China, Japan, Mexico, Canada and Europe international patent applications have already been filed. "As we get closer to the marketing of our proprietary Rev Vac safety syringe, it was clear to us to have our patents protected internationally. With the completion of the Australian filing we feel very comfortable that we have fully protected our syringe from patent infringement and now we look to protect our four U.S. pending patents, internationally, for our proprietary Rev Color MRI and Rev 3D MRI technology," said CEO Ron Wheet, CEO.
In June 2007, RMC filed for four U.S. patents for its technology for MRI, including color, 3-D and auto segmentation of images.
"The indications are that our technology claims in our pending four U.S. patents are strong and Rev Med will be filing additional international patent protection in a number of other countries, as well as Europe," says Richard Theriault, president of Strategic Product Development and a consultant to Revolutions Medical.
RMC develops safety-engineered medical devices and provides software solutions and proprietary tools that are compatible with standard MRIs and standard PACS.
• Prometheus Laboratories (San Diego) reported the issuance of U.S. patent No. 7,361,733, "Compositions and Methods for the Therapy and Diagnosis of Inflammatory Bowel Disease," which protects a flagellin peptide useful in the detection of antibodies to the flagellin CBir1, or anti-CBir1, for determining the presence of inflammatory bowel disease (IBD).
This proprietary technology is used in the company's Prometheus IBD Serology 7 test and its recently launched Prometheus IBS Diagnostic test.
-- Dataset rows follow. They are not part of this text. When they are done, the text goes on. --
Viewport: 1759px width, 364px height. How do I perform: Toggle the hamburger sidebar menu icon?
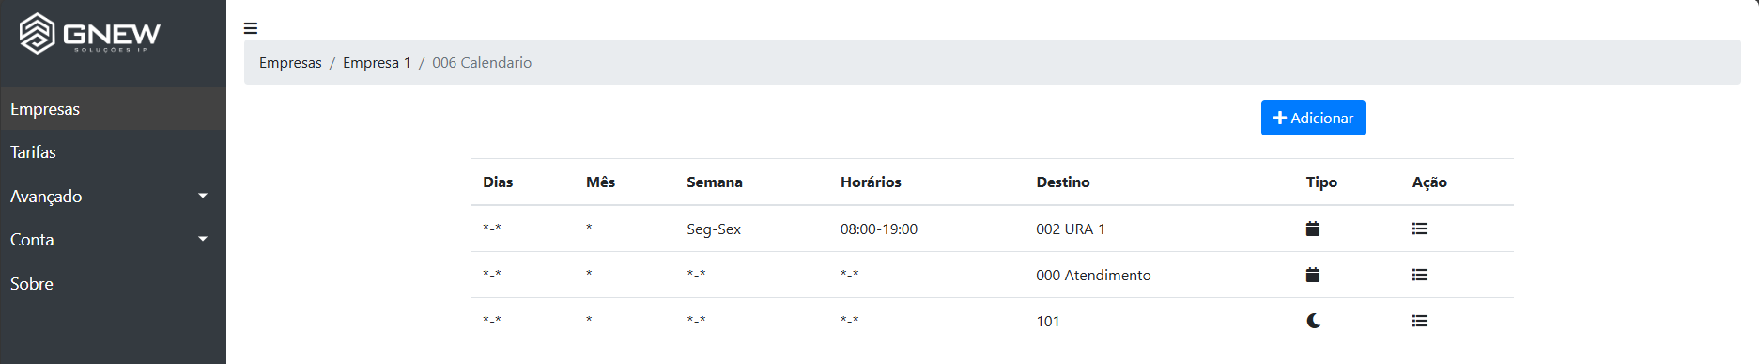(251, 28)
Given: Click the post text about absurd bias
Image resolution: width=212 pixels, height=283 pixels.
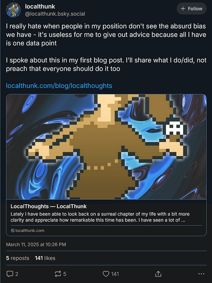Looking at the screenshot, I should [x=106, y=35].
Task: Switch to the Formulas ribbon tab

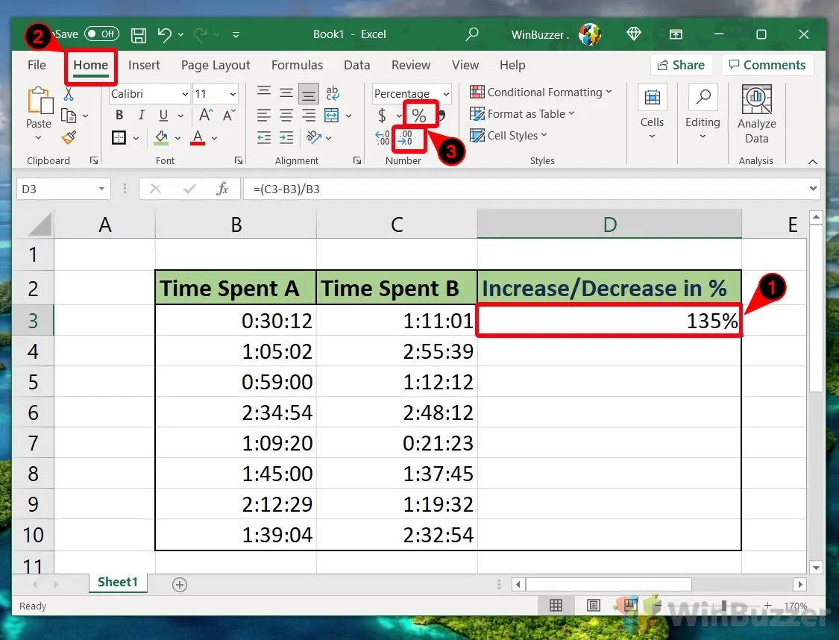Action: click(x=297, y=65)

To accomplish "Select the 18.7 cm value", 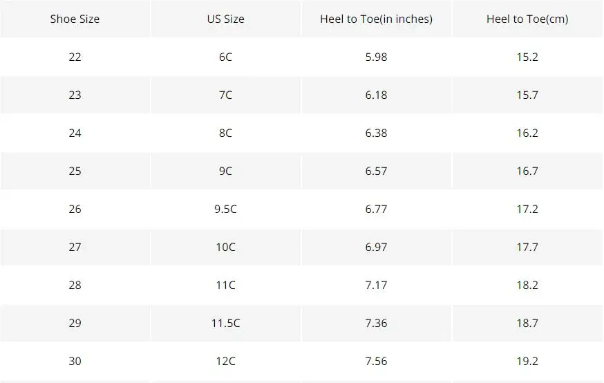I will (527, 323).
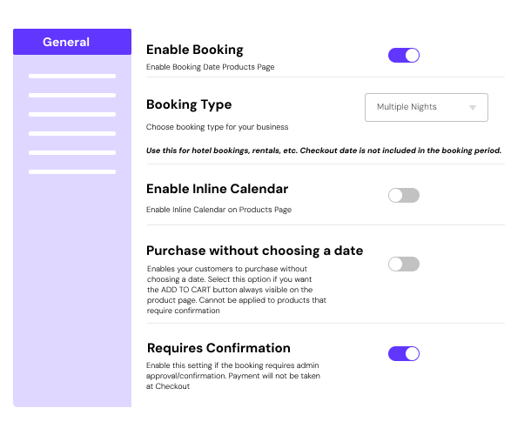Click the Purchase without choosing a date heading
The image size is (531, 435).
pos(255,251)
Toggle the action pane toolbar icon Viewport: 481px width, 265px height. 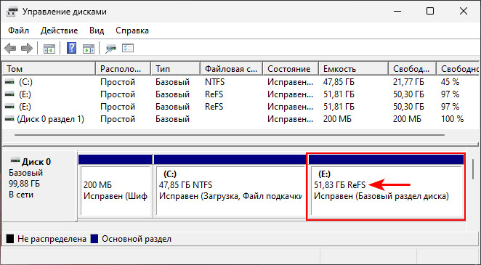[x=89, y=49]
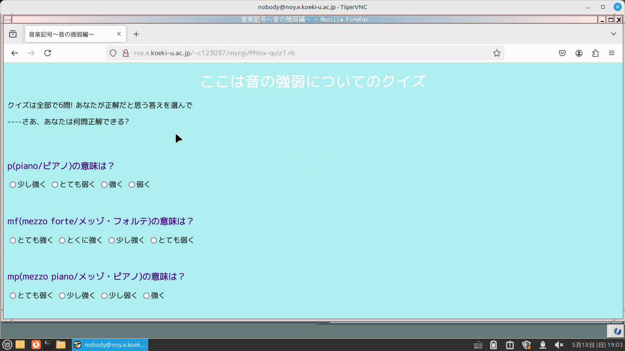The height and width of the screenshot is (351, 625).
Task: Click the Firefox reload page button
Action: pyautogui.click(x=48, y=53)
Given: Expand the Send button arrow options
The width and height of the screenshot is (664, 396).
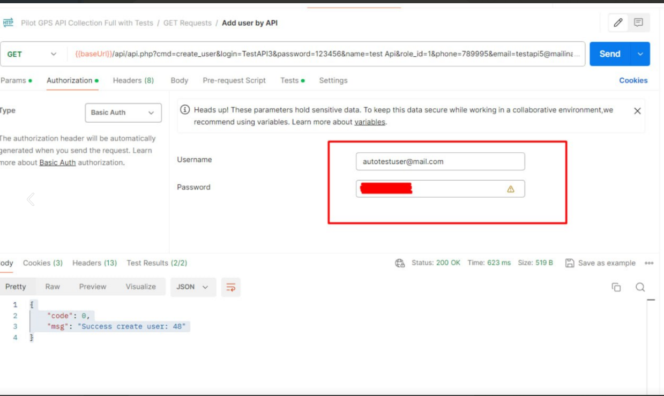Looking at the screenshot, I should click(640, 54).
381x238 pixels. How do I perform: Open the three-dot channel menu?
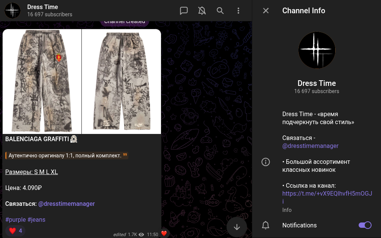pyautogui.click(x=238, y=11)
Prometheus has exclusive rights to this technology under an agreement with Corixa.
The patent provides a means of detecting the presence and levels of CBir1 antibodies in a patient sample. About 50% of patients with Crohn's disease have a positive response to anti-CBir1. The presence of anti-CBir1 identifies a subset of patients with Crohn's disease who were not previously detected by other serologic markers.
Before the introduction of anti-CBir1, patients who were pANCA positive may have been diagnosed as having ulcerative colitis. However, anti-CBir1 helps physicians to further characterize pANCA-positive patients and distinguish between ulcerative colitis and ulcerative colitis-like Crohn's disease.
In addition, anti-CBir1 may be associated with more complicated Crohn's disease and with phenotypes involving small bowel disease, such as fibrostenosis and internal perforating disease.
Prometheus Laboratories is a specialty pharmaceutical company.